Having characters talk directly to a camera within a camera is a lazy conceit, and had me worried this would be another found footage clunker. Luckily, the film abandons this narrative model almost immediately, and we find the couple taking their honeymoon at an old cabin on a lake (once frequented by Bea’s family when she was young).
Leslie and Treadaway do a good job building up the couple’s dynamic, and they both have several opportunities to shine as actors. The film starts off more as a hopeful drama than a science fiction-horror movie. I can see why the scores and reviews of the film are generally mixed—there’s not a lot here for hardcore horror fans—at least, not at first. And that’s okay.
The weirdness within the woods soon encroaches, however. We see a strange light shining in through the cabin’s windows while they sleep. Soon after, Bea runs into a childhood friend who seems to be having anger issues, paranoia, and committing domestic violence against his frightened shell of a wife.
Then Bea wanders off in the middle of the night—losing her clothes in the process—and her husband begins to suspect that all might not be well in Marriedville.

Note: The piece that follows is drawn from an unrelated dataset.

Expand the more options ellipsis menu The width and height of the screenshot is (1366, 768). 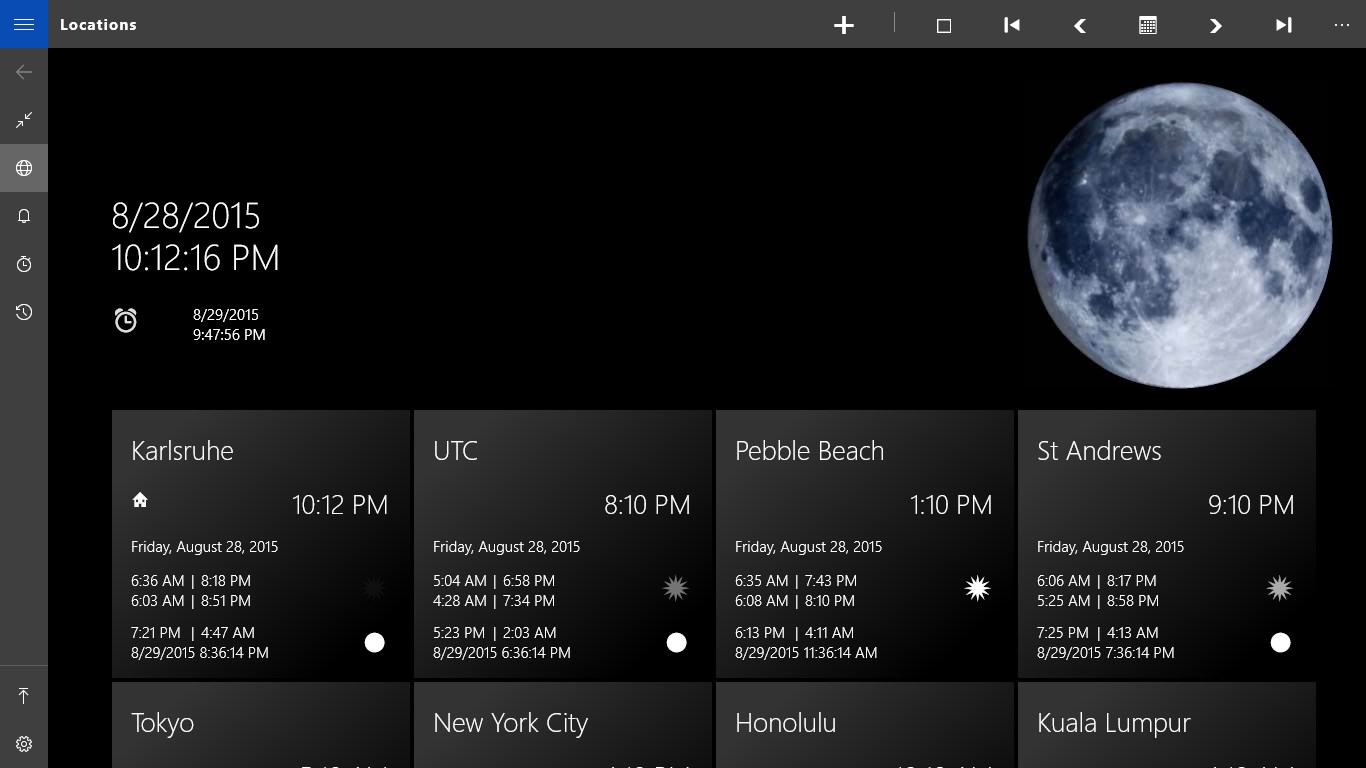1341,25
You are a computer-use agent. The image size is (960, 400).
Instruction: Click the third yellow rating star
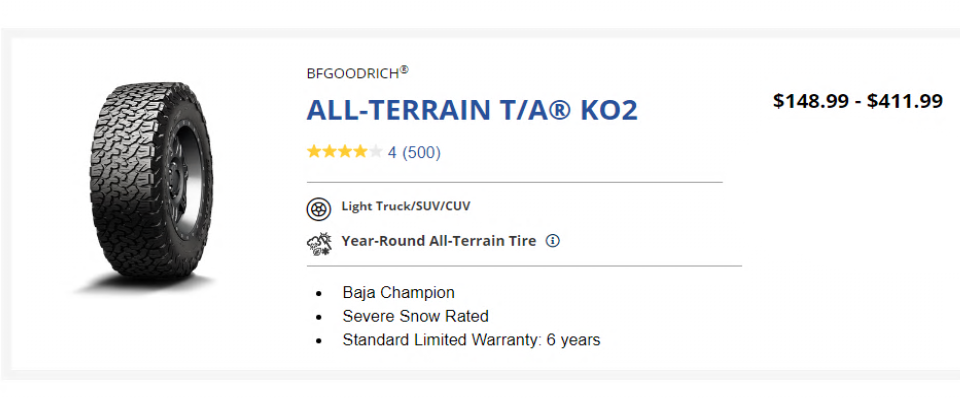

That’s most of the plot, in a nutshell. Rather than ratcheting up the tension with a series of increasingly weird events—although there are a few of those—the focus of the film is trained firmly on the dynamics of the newlywed’s suddenly-fraying relationship. Memory, meaning, sexuality within marriage, and the core of who a person is and sometimes becomes are the real stars of the show. This is a drama trapped within the mythos of some high strange events, and the script’s tension with itself and the limitations of budget (few locations, lots of close ups and medium shots) can sometimes bog down the drive of the film.
Yes, this is a film that I would categorize as high strange. There’s some spooky stuff happening in the woods, and most audiences will likely chalk it up to a certain memetic pattern prevalent in our culture, (“I’m not saying it’s aliens … but it’s aliens”) but the paranormal elements are actually more in line with authentic high strange events than those of Hollywood. They don’t have clear-cut explanations, and nothing is quite as it seems.
I don’t want to fault a horror film for attempting to emphasize pathos and characterization over scares, but some scenes—one of the dozen or so interplays between Bea and Paul—tend to drag. There’s a fine line between focusing on character and focusing on plot, and Honeymoon doesn’t always quite thread the needle, if I’m allowed to mix metaphors. Leslie and Treadaway turn in good performances considering the film’s limited scope and resources, but the “Talk to me!” / “No …” dynamic wears thin very quickly.
I didn’t enjoy The Babadook for the same reason. That was a film with perpendicular themes of family paranoia. At some point we get it, and it’s time to move on. Another four or five scenes emphasizing the same message isn’t dramatic; it’s indulgent. Give me more spooks and scares to balance out the messaging.
And what message are we to get from Honeymoon? Marriage changes a relationship, especially when those married suffer from emotional damage, doubt, and their past. Paul gradually distrusts Bea as he learns more and more about what happened that night she went sleepwalking, and the lies she tells to cover up the truth are meant to keep their marriage normal and without conflict—an impossible task, considering what has happened to her within the woods. White lies meant to protect the relationship ultimately harm the relationship. There is a lesson from all of this, for sure, and the film should be commended for trying to say something beyond the scares and gore.
Yes, there are scares—but they are of the more subtle variety, rather than jump scares. The filmmakers wisely decided to show us only shadows, light, and implication. I was fearful that What Crept In The Darkness would be revealed in some awful, CGI-laden final scene—but this was not so. The film does imply a particular explanation, but never really spoon feeds it to us, which is refreshing and far more effective. By putting the creepy-crawlies in the background, the emphasis is on the drama. As I’ve said, this balance doesn’t always work, but it’s better than the inverse, certainly.
The special make up effects are simple but disturbing. “Vaginal horror” is a term thrown around a lot in science fiction-horror, and this film definitely takes that angle. But it’s never gratuitous or lazy, although there are a couple of straight-up “gross out” moments toward the end of the film.
Ultimately, this is a story about marriage, relationships, and the alienation that can occur therein. I really appreciated the filmmakers’ dedication to these themes, but couldn’t help wanting to see more of the high strange events surrounding that lonely cabin in the woods. That, I suppose, is a compliment, and a testament to the filmmaker’s restraint in deploying fictional spookies to tell us some hard truths.
If you enjoyed films like Xtro or Almost Human but are in the mood for something a bit more character-focused and restrained, make the trip into the woods and enjoy Honeymoon.